I'm certain all of us in LE, especially SWAT, have questions about what happened on March 21, with an eye for how we would or should handle something similar if it happened to us.
And that is one of the benefits of the Oakland after-action report, that we learn from the experts' analysis, findings, and recommendations. Yet, there are lingering questions that are left unanswered. These are the questions that would undoubtedly be asked during a debrief:
- Why did the two motor officers both approach the suspect's vehicle together?
- Why did it take 90 minutes into the incident to initiate an official SWAT callout?
- Why was there no official incident command or command post established?
- What is OPD protocol or policy for who is in command of critical incidents?
- What is OPD protocol or policy for who is in command of SWAT, especially tactical operations.
- Why was [dynamic] entry the only option seriously considered? The report says there was "no compelling reason" to make dynamic entry.
- Why wasn't the target location scouted and innocents evacuated?
- Was a floor plan available?
- Why was the entry briefing held so close to the target location?
- Why weren't there any emergency medical personnel [particularly SWAT medics] on hand when entry was made?
The answers to these, and other, important questions need to be answered. And the ones who deserve the answers most are the members of the Oakland Police Department-especially the SWAT team.

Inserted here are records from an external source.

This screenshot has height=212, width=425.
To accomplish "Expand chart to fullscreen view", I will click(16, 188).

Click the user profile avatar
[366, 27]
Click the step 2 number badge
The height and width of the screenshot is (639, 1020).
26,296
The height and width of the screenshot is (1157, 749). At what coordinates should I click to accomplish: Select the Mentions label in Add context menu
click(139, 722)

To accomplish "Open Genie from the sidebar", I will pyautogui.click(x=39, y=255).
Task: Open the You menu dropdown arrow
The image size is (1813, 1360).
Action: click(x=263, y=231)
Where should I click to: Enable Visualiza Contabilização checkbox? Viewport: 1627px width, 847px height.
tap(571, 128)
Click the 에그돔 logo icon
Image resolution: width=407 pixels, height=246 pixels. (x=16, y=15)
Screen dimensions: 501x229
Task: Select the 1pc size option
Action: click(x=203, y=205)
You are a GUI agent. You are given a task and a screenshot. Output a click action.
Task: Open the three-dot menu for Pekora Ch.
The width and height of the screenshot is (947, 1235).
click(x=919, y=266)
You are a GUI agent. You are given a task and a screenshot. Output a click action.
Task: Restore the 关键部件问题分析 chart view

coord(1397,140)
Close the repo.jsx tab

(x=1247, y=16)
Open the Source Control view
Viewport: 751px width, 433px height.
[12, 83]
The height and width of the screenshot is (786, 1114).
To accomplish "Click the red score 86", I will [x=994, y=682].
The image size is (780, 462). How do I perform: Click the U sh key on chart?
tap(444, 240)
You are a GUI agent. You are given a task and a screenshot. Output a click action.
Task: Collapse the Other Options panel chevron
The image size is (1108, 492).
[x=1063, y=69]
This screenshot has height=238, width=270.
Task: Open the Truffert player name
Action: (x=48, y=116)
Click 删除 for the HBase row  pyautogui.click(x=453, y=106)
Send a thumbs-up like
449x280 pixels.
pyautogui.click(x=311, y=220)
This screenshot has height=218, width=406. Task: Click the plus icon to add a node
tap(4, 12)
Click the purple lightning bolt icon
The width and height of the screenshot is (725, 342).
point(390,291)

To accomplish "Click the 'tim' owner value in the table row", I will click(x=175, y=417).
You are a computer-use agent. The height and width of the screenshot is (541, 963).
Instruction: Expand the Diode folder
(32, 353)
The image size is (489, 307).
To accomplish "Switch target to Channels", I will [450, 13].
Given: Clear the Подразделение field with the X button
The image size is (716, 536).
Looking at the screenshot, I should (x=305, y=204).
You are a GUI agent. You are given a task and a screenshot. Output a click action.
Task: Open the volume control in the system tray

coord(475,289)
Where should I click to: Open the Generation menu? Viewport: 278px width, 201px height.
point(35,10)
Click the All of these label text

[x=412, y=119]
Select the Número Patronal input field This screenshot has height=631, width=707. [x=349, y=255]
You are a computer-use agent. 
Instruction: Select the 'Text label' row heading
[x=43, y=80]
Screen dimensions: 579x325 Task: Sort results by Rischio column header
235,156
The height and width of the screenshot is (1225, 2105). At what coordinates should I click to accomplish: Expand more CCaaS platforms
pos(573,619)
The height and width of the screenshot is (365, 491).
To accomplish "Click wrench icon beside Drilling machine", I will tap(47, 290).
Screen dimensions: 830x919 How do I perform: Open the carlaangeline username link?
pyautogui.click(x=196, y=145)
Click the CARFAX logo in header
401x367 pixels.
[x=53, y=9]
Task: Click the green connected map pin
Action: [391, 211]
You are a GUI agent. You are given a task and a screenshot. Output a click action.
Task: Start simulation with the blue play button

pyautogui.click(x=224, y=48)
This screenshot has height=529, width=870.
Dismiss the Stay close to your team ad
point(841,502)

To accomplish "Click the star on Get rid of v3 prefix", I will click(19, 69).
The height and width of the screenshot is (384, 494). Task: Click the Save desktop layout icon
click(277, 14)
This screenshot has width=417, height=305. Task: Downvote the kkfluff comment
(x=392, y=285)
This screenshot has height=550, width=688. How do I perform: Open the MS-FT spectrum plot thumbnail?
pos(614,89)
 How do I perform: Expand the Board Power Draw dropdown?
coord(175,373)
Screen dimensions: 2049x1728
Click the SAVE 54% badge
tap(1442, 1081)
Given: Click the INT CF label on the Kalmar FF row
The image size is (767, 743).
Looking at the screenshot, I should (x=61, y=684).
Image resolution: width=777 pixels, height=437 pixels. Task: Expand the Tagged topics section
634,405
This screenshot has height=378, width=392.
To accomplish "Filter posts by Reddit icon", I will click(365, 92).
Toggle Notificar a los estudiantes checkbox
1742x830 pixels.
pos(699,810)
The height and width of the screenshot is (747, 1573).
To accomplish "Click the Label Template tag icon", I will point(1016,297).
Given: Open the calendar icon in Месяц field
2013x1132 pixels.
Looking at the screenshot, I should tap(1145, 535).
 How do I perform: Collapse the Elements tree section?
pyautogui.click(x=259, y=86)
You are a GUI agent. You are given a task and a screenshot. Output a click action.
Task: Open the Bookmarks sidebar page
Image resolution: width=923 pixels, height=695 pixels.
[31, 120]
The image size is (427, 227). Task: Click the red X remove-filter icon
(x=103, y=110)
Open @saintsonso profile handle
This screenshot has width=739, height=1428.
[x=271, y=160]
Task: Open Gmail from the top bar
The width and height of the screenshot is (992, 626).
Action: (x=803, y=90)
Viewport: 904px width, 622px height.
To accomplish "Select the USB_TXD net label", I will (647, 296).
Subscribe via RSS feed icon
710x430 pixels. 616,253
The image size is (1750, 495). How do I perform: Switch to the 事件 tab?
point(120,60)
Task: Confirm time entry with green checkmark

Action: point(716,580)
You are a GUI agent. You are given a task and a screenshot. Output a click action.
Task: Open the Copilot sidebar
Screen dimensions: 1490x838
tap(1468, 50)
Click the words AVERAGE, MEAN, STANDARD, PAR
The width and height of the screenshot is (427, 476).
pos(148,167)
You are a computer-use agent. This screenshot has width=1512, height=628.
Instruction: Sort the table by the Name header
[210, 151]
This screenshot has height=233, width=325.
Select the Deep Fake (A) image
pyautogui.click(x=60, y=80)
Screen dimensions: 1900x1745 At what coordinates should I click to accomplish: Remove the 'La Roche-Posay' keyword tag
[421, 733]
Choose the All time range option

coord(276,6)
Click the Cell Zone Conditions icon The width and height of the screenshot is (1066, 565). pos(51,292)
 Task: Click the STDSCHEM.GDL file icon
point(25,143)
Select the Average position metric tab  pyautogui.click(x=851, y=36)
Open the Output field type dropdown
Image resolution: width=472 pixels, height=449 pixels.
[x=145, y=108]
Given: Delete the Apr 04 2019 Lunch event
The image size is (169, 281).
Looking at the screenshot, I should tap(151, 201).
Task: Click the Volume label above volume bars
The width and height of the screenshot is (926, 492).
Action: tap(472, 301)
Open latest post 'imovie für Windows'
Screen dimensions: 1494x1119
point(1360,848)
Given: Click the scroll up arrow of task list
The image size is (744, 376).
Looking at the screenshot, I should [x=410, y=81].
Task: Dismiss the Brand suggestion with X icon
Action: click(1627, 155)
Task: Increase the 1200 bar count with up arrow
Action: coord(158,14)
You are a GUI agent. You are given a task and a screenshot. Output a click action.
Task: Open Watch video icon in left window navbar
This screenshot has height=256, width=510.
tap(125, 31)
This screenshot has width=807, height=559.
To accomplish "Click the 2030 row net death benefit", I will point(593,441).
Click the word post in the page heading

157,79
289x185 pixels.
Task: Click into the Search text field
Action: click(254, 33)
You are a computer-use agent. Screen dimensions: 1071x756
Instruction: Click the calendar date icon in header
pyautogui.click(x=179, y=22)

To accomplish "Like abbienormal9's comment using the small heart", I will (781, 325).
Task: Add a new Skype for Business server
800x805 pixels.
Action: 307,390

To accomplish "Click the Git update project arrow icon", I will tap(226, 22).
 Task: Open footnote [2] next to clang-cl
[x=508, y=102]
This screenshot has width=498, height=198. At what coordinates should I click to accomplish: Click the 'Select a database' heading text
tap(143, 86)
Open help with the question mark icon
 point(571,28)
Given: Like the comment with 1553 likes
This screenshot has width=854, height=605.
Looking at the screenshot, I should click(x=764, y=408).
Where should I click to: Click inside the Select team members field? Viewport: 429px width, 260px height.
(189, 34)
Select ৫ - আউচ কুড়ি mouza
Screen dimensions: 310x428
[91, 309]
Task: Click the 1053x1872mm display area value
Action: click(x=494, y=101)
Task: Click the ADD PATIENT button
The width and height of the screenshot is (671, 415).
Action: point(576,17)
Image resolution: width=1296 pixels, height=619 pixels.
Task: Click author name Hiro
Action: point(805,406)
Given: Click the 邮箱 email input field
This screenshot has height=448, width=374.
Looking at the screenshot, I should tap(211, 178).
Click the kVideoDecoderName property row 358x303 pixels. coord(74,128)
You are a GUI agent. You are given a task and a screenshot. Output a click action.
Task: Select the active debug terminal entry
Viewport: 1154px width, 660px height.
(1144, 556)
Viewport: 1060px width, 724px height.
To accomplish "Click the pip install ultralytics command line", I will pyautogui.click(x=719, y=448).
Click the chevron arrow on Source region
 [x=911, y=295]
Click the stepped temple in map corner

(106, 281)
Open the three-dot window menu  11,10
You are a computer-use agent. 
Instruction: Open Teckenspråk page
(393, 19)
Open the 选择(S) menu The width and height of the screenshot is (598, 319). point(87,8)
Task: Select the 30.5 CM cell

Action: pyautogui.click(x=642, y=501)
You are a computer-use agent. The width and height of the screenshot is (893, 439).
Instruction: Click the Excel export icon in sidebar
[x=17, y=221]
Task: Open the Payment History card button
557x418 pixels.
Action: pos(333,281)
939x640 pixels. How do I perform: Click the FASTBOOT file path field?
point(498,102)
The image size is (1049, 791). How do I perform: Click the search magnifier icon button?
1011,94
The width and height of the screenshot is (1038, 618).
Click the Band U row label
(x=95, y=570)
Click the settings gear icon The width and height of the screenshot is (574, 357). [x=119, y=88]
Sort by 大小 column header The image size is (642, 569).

To OPD's credit, they're initiating a second outside tactical review/analysis of the March 21 tragedy. This second review will be performed by the California Association of Tactical Officers (CATO), a highly respected, professional tactical association of experienced SWAT officers. OPD and all of SWAT will benefit greatly from the two outside reviews.
I highly recommend that all SWAT or tactical teams conduct their own debriefings on the Oakland shootings. Put your team to work, gathering all available intel from as many sources as possible.
Start with the OPD board of inquiry after-action report and definitely include the OPD radio transmissions from March 21. Follow up on these by reading as many news and LE articles, blogs, commentaries that you can find, especially via the Internet. And if you have access to any "inside intel," that's better yet.
Once you've gathered and analyzed the intel, establish a formal training day to conduct an "Oakland debriefing" for your entire team. Conduct it the same as you would any debriefing of your own. The entire team participates, listens to the [riveting] radio transmissions, watches available news video, reads articles and blogs, and familiarizes themselves with the after-action report.
Then have an open and honest discussion about what happened in Oakland. Make it a learning experience, and apply the lessons to your agency, team, and yourselves. That is the best way to honor the memories of the four courageous fallen Oakland officers.
As Oakland PD continues to recover from the March 21, 2009, tragedy, one thing is certain: They will never forget. Nor should the rest of us.